### Page extract

____

I learned of this little phenomenon when I was talking to George Mason SPP educated Dr. José Loyola Trujillo of ITESM-Santa Fe. It appears that his last trips to the US were to do some shopping in Texan cities with the family.
Issue 3, May/June 2006
Federal Reserve Bank of Dallas Border Benefits from Mexican Shoppers
By Jesus Cañas, Roberto Coronado and Keith Phillips
Along the U.S.–Mexico border from Brownsville to San Diego, more than 665,000 people cross from one country to the other every day to work, study, visit family and shop. U.S. citizens travel into Mexico to find bargains, have dinner, get a haircut and go to the dentist. Mexicans venture north to buy items ranging from groceries to high-end fashions.
The Mexican shoppers are big business for U.S. cities on or near the border. Unlike retailers in most interior U.S. cities, stores in Laredo, El Paso, Nogales and other border towns are actually an export industry—in most years contributing to a U.S. trade surplus in cross-border shopping. The retail export industry provides employment for workers with low and moderate skills and helps explain why job growth in some areas along the border has been among the fastest in the nation since the 1980s.
Because cross-border shopping is so important to local economies, businesses, workers and community leaders are interested in such issues as the size of retail activity, its impact on the local economy and the factors that determine its growth. Researchers have studied the close link between the value of the peso and the ebb and flow of cross-border retailing. Another, more recent concern is the impact on retailing of more stringent border controls resulting from America’s campaign against terrorism.
These topics formed the core of a January conference in San Antonio that brought together scholars and industry experts on cross-border shopping activity. It was hosted by the Federal Reserve Bank of Dallas, through its San Antonio and El Paso branches, and cosponsored by the Federal Reserve Bank of Chicago’s Detroit Branch and the International Council of Shopping Centers.
The presentations shed light on the status of cross-border shopping and identified factors that may shape its future.
Cross-Border Shopping’s Impact
Most sales to Mexican nationals are in cash, making it difficult to measure cross-border shopping activity along the U.S.–Mexico border. To produce an estimate, Banco de México conducts surveys at border crossing points, asking returning individuals how much they spent in the United States or Mexico. In most years, Mexican shoppers spend more money on the U.S. side of the border than U.S. shoppers spend on the Mexican side (Chart 1).

____

### Records provided
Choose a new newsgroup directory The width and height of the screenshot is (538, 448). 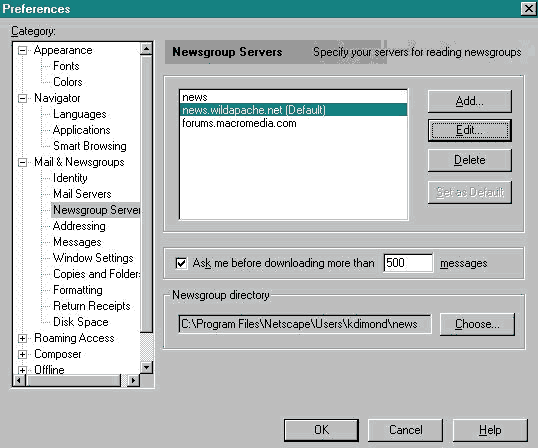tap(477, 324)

____

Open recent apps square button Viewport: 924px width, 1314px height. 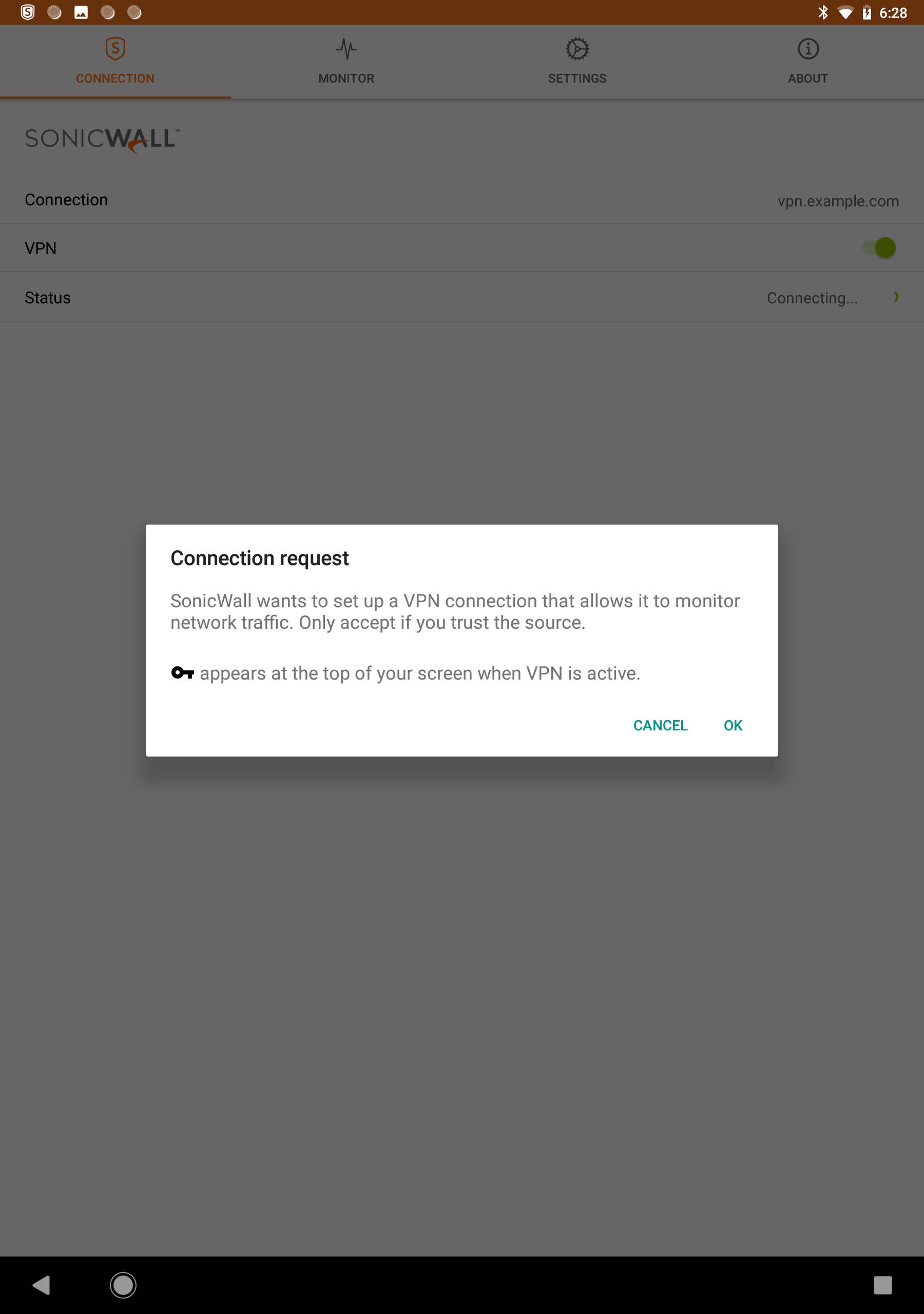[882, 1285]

____

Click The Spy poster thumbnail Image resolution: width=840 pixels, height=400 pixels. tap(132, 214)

____

### Requirements
**A)** In the cross-border shopping article, why is shopping activity along the U.S.–Mexico border hard to measure, and how does Banco de México estimate it? Answer in one to three sentences.
**B)** Write the next part of the cross-border shopping article, beginning after its last sentence.

### Answers by task
**A)** It is hard to measure because most sales to Mexican nationals are made in cash. To estimate it, Banco de México surveys people at border crossing points, asking returning individuals how much they spent in the United States or Mexico.

**B)**
Dallas Fed assistant economist Roberto Coronado took a different approach to measuring cross-border shopping. He used local personal income and employment to estimate the purchasing power of local residents. If an area’s retail sales are larger than what local residents are spending, the difference is likely due to shopping by Mexican nationals.
Coronado estimated net exported retail sales for El Paso, Laredo, McAllen and Brownsville from the late 1970s to 2001. Mexicans accounted for $2.3 billion a year in retail spending—26.4 percent of total retail trade in the four border cities and about 2 percent of Texas’ overall retail sales. Laredo depended most on cross-border business, with 51 percent of its retail sales going to Mexican shoppers. McAllen followed at 36 percent, Brownsville at 26 percent and El Paso at 11 percent.
Why the large differences? Coronado suggested two reasons. First, Laredo, McAllen and Brownsville get the bulk of their nonresident retail sales from the Mexican interior, mostly shoppers from Monterrey, the country’s third-largest city. Second, El Paso is the biggest of the four Texas border cities, and therefore the size of Mexican spending relative to local spending is not as large.
Exchange-rate fluctuations can quickly make goods and services across the border either cheaper or more expensive for international shoppers. As a result, retail sales to Mexican nationals are sensitive to swings in the peso’s value (Chart 2). The sensitivity, however, isn’t uniform across the border cities. Coronado found that retail trade in Laredo, McAllen and Brownsville is highly affected by changes in the value of the peso, while the El Paso retail sector is not.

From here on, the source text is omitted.